▶ **Directions for this task**
Return, word for word, the lines of the items starting with the line that contains "You are a GUI" and going on through the last line of the items, including both of those lines.

▶ **Data for this task**

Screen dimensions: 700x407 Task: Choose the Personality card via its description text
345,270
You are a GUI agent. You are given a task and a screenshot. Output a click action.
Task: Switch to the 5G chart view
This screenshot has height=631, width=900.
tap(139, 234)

▶ **Exercise response**
You are a GUI agent. You are given a task and a screenshot. Output a click action.
Task: Switch to the 5G chart view
This screenshot has height=631, width=900.
tap(139, 234)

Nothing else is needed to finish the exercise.